PREAMBLE : We the People of the United States, in Order to form a more perfect Union, establish Justice, insure domestic Tranquility, provide for the common defence, promote the general Welfare, and secure the Blessings of Liberty to ourselves and our Posterity, do ordain and establish this Constitution



First Amendment: Freedom of the Press Access

Judicial Proceedings Important Cases
The Court’s current position is that denying the public access to court room proceedings violates the First Amendment. This was not always the case – in the 1979 case Gannett Co. v. DePasquale, the Court held that pre-trial hearings dealing with suppressing a defendant’s confession could properly be closed to the public and the press. The defendant’s in the trial argued that publicity before the proceedings had jeopardized their right to a fair trial under the 6th and 14th Amendments. The Court agreed, stating that although the 6th Amendment guaranteed a defendant a public trial, it did not necessarily guarantee the public a right to the trial. A trial transcript was still provided afterwards and the Court determined this satisfied the First Amendment.

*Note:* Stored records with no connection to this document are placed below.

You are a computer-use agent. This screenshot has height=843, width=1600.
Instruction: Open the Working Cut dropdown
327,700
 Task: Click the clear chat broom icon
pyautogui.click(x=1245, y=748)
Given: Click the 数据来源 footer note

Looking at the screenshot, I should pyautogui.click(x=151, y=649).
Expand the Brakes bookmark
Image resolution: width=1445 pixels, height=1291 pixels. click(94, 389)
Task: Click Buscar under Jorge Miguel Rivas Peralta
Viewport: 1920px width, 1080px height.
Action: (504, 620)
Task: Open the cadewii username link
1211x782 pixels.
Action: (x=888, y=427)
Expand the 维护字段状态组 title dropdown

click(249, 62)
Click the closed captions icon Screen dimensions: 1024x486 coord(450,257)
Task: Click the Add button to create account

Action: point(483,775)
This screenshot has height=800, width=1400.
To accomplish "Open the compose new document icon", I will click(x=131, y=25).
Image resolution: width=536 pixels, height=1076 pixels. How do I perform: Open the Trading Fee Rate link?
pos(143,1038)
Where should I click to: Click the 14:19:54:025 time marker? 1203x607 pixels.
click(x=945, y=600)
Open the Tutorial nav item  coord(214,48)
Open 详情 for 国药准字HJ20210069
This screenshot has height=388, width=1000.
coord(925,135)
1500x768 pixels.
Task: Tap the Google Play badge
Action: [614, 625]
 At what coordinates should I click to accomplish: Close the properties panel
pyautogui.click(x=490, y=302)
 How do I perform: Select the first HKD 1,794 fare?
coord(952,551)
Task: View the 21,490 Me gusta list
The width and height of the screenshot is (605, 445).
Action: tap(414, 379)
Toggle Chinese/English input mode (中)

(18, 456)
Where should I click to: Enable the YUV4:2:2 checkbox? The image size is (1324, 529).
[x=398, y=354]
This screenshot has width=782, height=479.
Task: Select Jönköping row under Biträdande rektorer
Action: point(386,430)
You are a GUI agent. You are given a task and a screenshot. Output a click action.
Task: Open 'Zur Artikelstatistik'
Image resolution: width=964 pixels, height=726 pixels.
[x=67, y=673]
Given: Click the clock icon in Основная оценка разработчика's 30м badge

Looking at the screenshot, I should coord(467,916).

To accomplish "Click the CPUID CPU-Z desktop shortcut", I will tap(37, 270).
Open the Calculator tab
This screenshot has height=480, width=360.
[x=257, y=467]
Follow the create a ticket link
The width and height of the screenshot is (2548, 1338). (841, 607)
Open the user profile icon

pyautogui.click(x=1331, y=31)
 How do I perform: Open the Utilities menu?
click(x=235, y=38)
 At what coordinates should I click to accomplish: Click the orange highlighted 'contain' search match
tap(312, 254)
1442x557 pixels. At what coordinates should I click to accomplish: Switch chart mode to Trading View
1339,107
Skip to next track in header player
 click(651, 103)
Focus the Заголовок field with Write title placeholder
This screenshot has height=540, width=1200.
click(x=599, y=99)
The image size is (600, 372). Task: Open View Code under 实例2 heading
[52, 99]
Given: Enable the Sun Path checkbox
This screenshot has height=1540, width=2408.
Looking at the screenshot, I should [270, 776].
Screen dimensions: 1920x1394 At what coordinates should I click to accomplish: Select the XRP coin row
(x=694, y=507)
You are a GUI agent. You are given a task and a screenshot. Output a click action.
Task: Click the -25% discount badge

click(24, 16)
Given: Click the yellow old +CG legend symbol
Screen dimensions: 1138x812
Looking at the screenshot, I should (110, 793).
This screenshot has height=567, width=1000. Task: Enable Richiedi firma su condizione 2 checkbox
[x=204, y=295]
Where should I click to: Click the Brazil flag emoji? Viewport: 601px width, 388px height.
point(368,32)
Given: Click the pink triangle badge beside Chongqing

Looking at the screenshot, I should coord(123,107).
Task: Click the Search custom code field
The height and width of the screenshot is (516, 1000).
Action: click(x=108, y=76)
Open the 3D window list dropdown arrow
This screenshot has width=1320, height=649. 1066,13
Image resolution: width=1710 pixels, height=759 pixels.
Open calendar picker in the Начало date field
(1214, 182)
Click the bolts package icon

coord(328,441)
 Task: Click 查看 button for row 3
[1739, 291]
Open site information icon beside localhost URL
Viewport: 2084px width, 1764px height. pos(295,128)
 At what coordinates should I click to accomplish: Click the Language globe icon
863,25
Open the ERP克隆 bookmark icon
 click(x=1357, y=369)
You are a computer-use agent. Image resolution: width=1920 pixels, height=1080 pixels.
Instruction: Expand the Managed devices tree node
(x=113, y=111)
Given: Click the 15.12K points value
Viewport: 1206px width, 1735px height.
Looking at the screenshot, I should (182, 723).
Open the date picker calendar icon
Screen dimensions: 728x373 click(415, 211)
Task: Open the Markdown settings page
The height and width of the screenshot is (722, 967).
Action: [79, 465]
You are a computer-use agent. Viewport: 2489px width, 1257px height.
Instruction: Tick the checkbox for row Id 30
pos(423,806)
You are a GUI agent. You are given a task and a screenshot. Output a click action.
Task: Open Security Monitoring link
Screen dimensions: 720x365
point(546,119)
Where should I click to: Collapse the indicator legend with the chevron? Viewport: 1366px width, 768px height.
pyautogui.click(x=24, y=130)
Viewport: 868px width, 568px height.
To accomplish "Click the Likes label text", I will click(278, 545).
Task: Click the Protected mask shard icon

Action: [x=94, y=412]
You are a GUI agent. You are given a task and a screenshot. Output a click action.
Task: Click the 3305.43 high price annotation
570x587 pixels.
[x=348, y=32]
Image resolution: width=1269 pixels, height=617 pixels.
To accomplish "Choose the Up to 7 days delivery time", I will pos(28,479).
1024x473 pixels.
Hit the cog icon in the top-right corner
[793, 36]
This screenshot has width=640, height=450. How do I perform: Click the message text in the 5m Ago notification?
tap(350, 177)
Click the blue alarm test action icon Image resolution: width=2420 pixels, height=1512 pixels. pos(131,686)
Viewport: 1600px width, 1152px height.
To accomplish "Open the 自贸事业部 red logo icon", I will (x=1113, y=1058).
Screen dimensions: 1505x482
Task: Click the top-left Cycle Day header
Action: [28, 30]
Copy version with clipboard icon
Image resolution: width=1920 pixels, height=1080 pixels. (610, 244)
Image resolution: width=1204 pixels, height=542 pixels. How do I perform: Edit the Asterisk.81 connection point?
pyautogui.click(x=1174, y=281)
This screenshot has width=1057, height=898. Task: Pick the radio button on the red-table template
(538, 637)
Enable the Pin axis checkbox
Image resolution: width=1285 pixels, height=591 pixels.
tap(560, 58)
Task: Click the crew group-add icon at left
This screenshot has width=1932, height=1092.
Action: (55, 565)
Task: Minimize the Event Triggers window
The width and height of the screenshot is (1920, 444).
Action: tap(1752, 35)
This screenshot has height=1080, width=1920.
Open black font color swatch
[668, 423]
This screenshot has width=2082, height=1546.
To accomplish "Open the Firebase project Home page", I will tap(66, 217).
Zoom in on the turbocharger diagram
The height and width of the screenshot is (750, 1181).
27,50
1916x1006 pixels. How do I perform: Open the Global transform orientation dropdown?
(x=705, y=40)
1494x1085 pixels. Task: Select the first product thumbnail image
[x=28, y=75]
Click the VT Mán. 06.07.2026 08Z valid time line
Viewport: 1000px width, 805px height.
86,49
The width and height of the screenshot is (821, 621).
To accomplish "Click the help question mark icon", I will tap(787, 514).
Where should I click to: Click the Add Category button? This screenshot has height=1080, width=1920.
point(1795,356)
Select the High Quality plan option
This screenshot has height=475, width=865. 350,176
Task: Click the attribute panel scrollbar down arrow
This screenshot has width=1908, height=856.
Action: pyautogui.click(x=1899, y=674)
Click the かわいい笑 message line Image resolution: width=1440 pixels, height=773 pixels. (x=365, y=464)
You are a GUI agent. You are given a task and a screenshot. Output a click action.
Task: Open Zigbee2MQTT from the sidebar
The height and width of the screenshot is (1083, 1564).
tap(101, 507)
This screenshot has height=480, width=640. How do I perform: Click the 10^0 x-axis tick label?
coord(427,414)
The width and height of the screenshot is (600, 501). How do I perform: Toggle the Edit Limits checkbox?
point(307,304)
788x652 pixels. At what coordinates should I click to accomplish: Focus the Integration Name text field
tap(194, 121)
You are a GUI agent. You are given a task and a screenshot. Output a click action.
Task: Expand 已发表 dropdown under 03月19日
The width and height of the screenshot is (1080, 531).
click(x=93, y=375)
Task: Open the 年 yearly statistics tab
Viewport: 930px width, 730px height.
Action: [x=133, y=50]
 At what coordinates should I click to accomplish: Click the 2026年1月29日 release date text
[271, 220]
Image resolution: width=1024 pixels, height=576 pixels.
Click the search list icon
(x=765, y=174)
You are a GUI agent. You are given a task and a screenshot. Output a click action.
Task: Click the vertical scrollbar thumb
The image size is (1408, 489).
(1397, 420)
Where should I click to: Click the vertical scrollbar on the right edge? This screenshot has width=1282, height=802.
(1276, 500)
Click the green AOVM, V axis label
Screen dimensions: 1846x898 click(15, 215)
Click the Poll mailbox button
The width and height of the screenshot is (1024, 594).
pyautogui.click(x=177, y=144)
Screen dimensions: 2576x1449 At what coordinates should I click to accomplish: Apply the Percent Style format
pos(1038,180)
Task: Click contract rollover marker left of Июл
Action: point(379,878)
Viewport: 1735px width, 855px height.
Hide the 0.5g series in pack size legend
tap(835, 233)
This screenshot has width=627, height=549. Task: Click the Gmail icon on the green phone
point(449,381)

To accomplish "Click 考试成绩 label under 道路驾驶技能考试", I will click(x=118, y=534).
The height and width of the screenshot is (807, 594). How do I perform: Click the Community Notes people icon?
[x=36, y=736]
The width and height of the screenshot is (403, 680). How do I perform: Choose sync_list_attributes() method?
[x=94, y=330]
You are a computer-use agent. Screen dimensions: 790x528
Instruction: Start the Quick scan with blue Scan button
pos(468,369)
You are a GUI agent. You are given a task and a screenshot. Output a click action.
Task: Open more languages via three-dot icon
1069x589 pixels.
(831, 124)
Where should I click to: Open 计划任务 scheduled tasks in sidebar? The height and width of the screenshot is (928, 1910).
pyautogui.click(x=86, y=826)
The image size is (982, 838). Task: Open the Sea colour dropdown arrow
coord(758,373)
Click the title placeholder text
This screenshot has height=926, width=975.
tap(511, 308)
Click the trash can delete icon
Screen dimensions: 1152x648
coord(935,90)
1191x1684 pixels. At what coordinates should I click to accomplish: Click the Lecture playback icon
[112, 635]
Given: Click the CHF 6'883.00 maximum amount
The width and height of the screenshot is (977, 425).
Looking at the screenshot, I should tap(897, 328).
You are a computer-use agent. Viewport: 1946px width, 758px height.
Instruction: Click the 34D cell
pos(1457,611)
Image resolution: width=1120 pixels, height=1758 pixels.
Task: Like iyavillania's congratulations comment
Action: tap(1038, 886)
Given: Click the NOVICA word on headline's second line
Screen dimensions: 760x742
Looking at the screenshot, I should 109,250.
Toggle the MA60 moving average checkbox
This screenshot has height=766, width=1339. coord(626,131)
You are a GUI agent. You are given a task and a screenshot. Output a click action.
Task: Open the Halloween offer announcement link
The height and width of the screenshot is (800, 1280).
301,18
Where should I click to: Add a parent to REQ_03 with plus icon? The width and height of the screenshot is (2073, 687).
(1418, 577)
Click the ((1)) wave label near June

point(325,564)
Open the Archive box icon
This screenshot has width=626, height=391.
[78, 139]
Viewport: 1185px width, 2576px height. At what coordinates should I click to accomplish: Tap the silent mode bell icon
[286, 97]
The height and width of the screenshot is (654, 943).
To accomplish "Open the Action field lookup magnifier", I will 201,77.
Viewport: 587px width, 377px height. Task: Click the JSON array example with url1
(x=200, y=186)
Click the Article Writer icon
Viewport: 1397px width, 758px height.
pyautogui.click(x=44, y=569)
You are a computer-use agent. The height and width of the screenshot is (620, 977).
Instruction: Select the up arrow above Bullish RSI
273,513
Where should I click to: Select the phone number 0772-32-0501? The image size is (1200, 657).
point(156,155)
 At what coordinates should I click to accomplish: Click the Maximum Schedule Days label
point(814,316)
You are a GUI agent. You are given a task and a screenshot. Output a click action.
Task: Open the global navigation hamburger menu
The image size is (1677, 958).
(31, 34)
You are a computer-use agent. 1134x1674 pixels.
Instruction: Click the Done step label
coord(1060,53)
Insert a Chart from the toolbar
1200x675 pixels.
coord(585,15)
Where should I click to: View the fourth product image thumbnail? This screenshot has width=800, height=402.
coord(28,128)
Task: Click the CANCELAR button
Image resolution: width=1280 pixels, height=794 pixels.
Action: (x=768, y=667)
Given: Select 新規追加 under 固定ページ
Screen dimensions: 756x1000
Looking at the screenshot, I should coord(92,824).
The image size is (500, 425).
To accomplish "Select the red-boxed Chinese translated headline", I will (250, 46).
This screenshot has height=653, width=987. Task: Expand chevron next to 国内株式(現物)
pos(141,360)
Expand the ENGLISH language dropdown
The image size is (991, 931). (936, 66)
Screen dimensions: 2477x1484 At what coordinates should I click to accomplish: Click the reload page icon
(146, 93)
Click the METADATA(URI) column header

Since Gannett however, the Court has consistently ruled against closing trials to the public. Decided only a year after Gannett, Richmond Newspapers v. Virginia held that the public and press had a First Amendment right of access to court proceedings. The trial in question in this case had been reversed once and declared a mistrial twice – for the fourth time, the lower court ordered the proceedings to be closed. The plurality opinion rested heavily on the long history of open and public trials, and warned that changing this could damage the First Amendment. The concurring opinion stressed that public access to trials increased fairness and informed the public on the judicial branch of government.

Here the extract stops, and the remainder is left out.